### THINGS TO DO
a – Decide whether each statement below agrees with the passage on Ebola quarantine policies. For each, answer yes or no and quote the exact words from the passage that settle it.
(i) New York, New Jersey and Illinois have imposed a mandatory quarantine on healthcare workers returning from the region.
(ii) The New England Journal of Medicine described the quarantine policy as "draconian."
(iii) Sophie Delaunay is the executive director of Doctors Without Borders.
b – Continue the passage on Ebola quarantine policies, starting after its last sentence.

---- SOURCE TEXT

More warnings against travel bans

The UN agency also urged against the use of mandatory quarantines and other medically unnecessary restrictions on returning health workers, saying a lack of clarity of such procedures was deterring foreign and national medical staff from coming forward to run the units. Several U.S. states, including New York, New Jersey and Illinois, have imposed a mandatory quarantine on healthcare workers returning from the region.

Earlier this week, Doctors Without Borders warned that the policies were already having a “chilling effect” on humanitarian efforts to fight the disease.  “This will present significant operational disruptions at the field level for [Doctors Without Borders] and other organizations, and lead to an overall shortage of desperately needed health workers, precisely when the Ebola outbreak is as out of control as ever,” Sophie Delaunay, the executive director of the aid group, told Reuters.

Other leading medical authorities have come out against state-imposed quarantines for returning aid workers. One of the most prestigious peer-reviewed medical journals in the world, the New England Journal of Medicine, called the policy “unfair and unwise” in a recent editorial. Dr. Anthony Fauci, a top official at the National Institutes of Health, has said that isolating health workers who aren’t displaying any symptoms is “draconian.” The Association for Professionals in Infection Control and Epidemiology, the leading group for doctors working to combat contagious diseases, has emphasized that these quarantines are totally unnecessary because Ebola is not contagious when people are not displaying symptoms.

--------
---- SUPPLIED DATA

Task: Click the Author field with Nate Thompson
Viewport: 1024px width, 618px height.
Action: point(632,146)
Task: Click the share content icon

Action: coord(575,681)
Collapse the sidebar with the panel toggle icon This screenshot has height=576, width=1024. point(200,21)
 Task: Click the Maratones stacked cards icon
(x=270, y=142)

--------
---- SUPPLIED DATA

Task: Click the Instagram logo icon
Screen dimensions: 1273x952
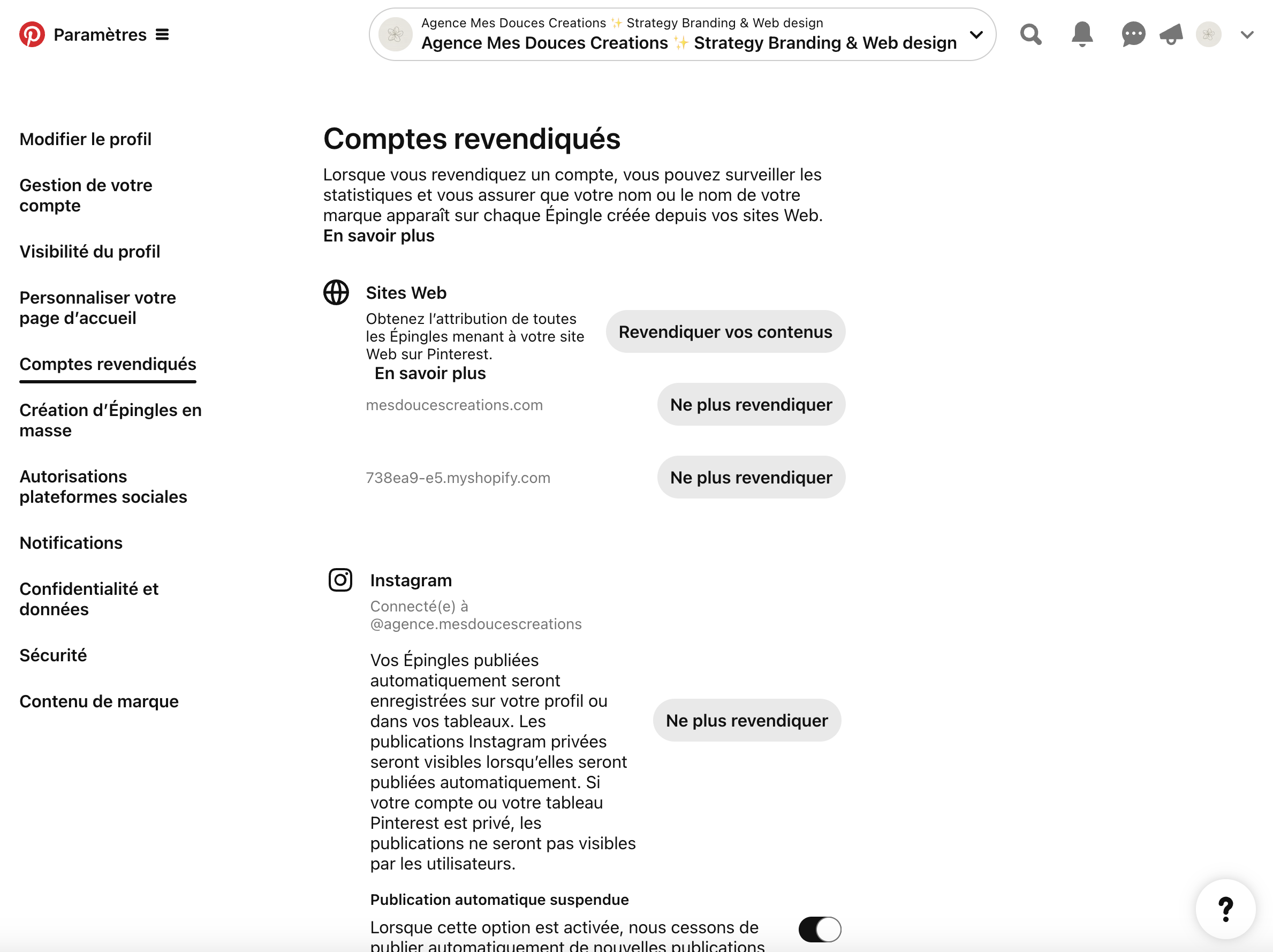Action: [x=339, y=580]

--------

### WRITTEN RESPONSES
a –
(i) Yes: "Several U.S. states, including New York, New Jersey and Illinois, have imposed a mandatory quarantine on healthcare workers returning from the region."
(ii) No: "the New England Journal of Medicine, called the policy “unfair and unwise” in a recent editorial."
(iii) Yes: "Sophie Delaunay, the executive director of the aid group"

b –
Rising toll from indirect effects of Ebola

UNMEER also reported a growing incidence of families leaving their quarantined homes due to lack of food and non-food items, but did not provide further details. It said that the World Food Program (WFP) has been distributing one-month rations to quarantined household and communities in the hard-hit area of Waterloo, in the outskirts of Freetown, where 80 percent of people in need have already received rations.

The warning by the UN agency came as Madina Radman, Sierra Leone’s Deputy Minister of Health, said Ebola had so badly damaged public trust in the West African country’s health system that many people were dying from other diseases as the sick refused to come to clinics for treatment. She said the country’s failure to clearly separate its Ebola treatment centers from its regular health facilities had destroyed confidence in hospitals and clinics.

“We are struggling to regain confidence in our health facilities because of this mistake,” Radman said at a WHO conference in Benin. “About 50 percent of the deaths in the country are not Ebola but, because people fear to come to some of our healthcare facilities, they die needlessly in the community due to other treatable diseases.”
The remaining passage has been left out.